El tiempo, como los colores, puede ser camaleón según la piel donde se pose. Y medirse en besos. En los que ya no volverán, en los que aún creemos que nos están esperando. En los que desparramamos una noche de prisas y cervezas bajo sones de moda. En los que se quedó una parte del alma de otra persona. Es curioso esto del tiempo: parece dejar de existir en el preciso instante en que más plenamente lo utilizas.
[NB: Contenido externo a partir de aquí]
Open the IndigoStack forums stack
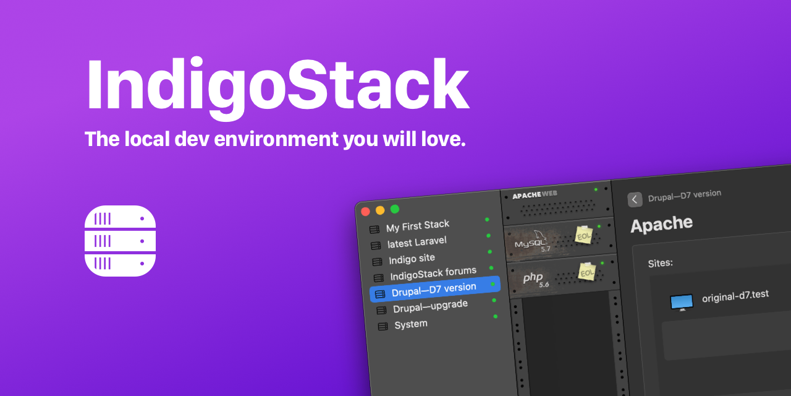Viewport: 791px width, 396px height. click(433, 273)
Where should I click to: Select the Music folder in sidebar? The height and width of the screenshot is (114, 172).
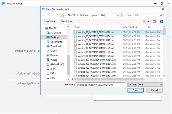tap(53, 51)
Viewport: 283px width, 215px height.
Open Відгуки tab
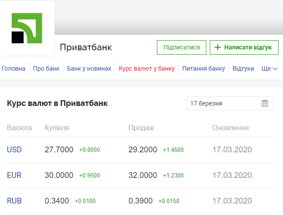coord(243,69)

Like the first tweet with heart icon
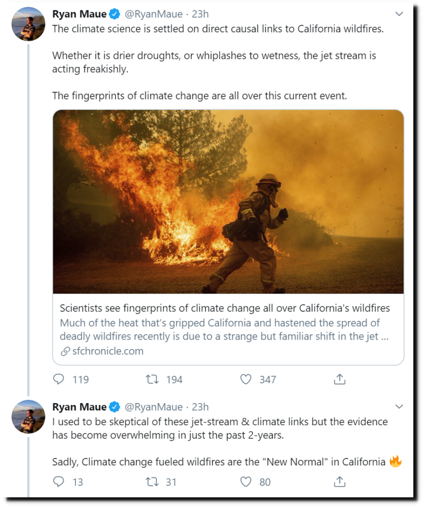click(x=246, y=379)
El tiempo debería venir conceptualizado en la nómina, y ser remunerado a la hora mejor que nuestra formación o capacitación. El tiempo cobra formas humanas en el lecho de muerte. El tiempo es la arruga, pero también todos los libros que escribimos sobre ella. El tiempo son los tatuajes que vamos dibujando en las personas que conocimos, la moneda de uso común que descuadra todos los inventarios de nuestras relaciones con los demás. Cicatrices, diarios, atardeceres, conversaciones… el tiempo elige tantos vestidos que se pasa la vida en una eterna fiesta de disfraces.
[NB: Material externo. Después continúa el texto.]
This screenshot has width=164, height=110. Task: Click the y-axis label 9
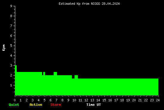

El tiempo no tiene oficina de objetos perdidos. Y si un día te visita, macabro él, será para recordarte cómo lo dejaste ir. En su boca un te lo dije es más lacerante. Y como le demos tiempo al tiempo, lo convertiremos en un caníbal insaciable. Por eso la única manera de resistirlo es creando los momentos, esos cantares de gesta que recordarán las veces que llegamos a domar el tiempo.

El tiempo se mide en recuerdos, cuando ves que de tu reloj se fue más del que queda. O en proyectos, confiado en que aún podrás disponer de bastante. Hay quien se pasa la vida perdiendo el tiempo y quien lo invierte a plazo fijo en la caja de ahorros de la experiencia. Y a veces construimos jaulas con marcos de fotos, pretendiendo capturar ahí para siempre la memoria de alguien que se fue, o que no podemos ver físicamente a diario, creyendo que así podremos vencerle una batalla al tiempo. Aunque el tiempo siempre gana la guerra. Porque nosotros tenemos una cantidad de tiempo en nuestras vidas, pero el tiempo tiene toda la vida de nosotros.

Y me encantaría seguir hablando de esto, pero no puedo. No por haberme quedado sin tiempo, sino sin espacio, que es su hermano gemelo. Otro día hablaremos de él. Con permiso del tiempo, claro.